* What you will do:
Carry on the forum post below about normalizing RNA-seq libraries before finding DEGs, starting right after its last sentence.

* Passage shown:

________________

Question

When identifying DEGs, should all the libraries be normalized together?

1

Entering edit mode

23 months ago

Estefania ▴ 30

Hello, I am writing an RNA-seq manuscript with a fellow lab member. I did everything except the bioinformatics. We have seven different tissues and three biological replicates for each, so a total of 21 libraries. We are comparing four of the tissues for a specific analysis. For this analysis, she normalized the counts of those 12 libraries (excluded the 9 others) and then identified DEGs. I suggested that she normalize all the libraries together, and then identify DEGs by doing contrast between all the libraries in the specific analysis (so the 12 libraries in this case).

She did both analyses and found that when comparing for example tissue A to tissue B, 1,221 (79%) genes were identified as upregulated by both normalization methods, 257 (16.6%) were identified by subset-sample-based (i.e., only the 12 libraries) normalization, and 67 (4.3%) were only identified by all-sample-based normalization. And she argues that "by normalizing with the samples/libraires of interest, we were able to identify more DEGs, which covered 94.5% of the DEGs identified by all-sample-based normalization. So, if we report subset-sample-based normalization results, we are missing 5% DEGs that can be identified otherwise; if we report all-sample-based normalization results, we are missing 17% DEGs that would be reported otherwise."

________________

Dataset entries
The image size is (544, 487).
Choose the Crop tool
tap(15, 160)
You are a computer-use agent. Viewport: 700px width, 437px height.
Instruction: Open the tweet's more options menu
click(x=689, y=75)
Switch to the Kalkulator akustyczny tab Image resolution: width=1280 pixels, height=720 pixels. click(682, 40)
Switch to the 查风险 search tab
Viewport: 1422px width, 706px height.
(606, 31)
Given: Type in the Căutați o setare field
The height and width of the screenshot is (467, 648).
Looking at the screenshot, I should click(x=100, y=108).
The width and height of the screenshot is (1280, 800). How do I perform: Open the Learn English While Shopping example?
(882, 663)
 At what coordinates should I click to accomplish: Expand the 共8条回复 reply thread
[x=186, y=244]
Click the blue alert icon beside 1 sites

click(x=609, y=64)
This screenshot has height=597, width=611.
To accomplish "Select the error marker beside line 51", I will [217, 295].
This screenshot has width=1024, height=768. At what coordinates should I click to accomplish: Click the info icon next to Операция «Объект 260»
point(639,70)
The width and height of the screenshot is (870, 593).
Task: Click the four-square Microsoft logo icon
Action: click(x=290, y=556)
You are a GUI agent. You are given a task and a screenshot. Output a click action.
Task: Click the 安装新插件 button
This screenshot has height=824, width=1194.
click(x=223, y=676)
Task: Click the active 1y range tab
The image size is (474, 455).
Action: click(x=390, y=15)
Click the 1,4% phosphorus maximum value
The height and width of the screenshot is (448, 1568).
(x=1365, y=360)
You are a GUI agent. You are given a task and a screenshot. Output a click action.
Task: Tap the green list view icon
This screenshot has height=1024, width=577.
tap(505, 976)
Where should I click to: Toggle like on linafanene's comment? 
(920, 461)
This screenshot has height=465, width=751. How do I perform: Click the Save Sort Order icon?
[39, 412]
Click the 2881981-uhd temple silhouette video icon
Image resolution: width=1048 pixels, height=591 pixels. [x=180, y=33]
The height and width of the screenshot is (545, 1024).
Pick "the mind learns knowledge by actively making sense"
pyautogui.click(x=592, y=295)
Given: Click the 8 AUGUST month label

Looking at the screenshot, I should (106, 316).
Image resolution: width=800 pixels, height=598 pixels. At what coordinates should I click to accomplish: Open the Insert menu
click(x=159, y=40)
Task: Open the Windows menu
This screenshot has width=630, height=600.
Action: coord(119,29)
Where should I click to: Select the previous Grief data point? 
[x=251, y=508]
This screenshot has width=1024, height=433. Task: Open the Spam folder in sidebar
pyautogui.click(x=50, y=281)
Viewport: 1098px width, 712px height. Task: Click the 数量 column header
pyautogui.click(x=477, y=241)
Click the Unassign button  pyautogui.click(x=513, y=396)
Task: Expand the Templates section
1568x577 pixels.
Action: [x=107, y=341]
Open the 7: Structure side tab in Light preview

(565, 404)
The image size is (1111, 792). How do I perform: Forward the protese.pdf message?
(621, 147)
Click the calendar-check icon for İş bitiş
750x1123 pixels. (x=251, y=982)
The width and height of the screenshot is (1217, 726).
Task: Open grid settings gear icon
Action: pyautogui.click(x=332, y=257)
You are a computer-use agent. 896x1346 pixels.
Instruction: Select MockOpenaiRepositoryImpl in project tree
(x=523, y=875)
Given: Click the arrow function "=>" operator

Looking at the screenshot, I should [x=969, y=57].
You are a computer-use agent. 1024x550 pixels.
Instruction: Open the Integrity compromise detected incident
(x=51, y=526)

________________

* Solved problem:
I think that the DEGs identified only by subset-sample-based normalization are likely not real DEGs because they are likely expressed in multiple tissues. The samples we included are not all the tissues in the plant we used, but the more tissues the more complete the picture, correct?

DEG Normalization • 950 views

ADD COMMENT • link updated 23 months ago by swbarnes2 14k • written 23 months ago by Estefania ▴ 30

1

Entering edit mode

Using the number of DEGs as proof of method efficacy is not necessarily a good idea. For example, you get less DEGs with log fold shrinkage, but this is due to the reduction of bias for genes with lower counts to have higher log fold changes.

As part of estimating the variance of a gene, a component of that variance is calculating using all samples, which often results in having more accurate variance estimates the more samples you include. You could be getting less DEGs for example because more accurate variance estimates are removing false positives.

The ideal workflow would be using all samples in the model, use log fold shrinkage when using the DEGs, and setting a fold change threshold when making the contrast. This will generally result in the highest quality data. Exceptions to this would be if the samples are from vastly different sources where the counts are expected to be very different for most genes.

As a side note, if you haven't done so, run a PCA analysis just to make sure samples are separating as expected. Another case could be that outlying samples are reducing your power to detect DEGs with the full dataset.

ADD REPLY • link 23 months ago by rpolicastro 13k

0

Entering edit mode

Thank you; this is very helpful.

We did a PCA and the samples separated as expected by tissue.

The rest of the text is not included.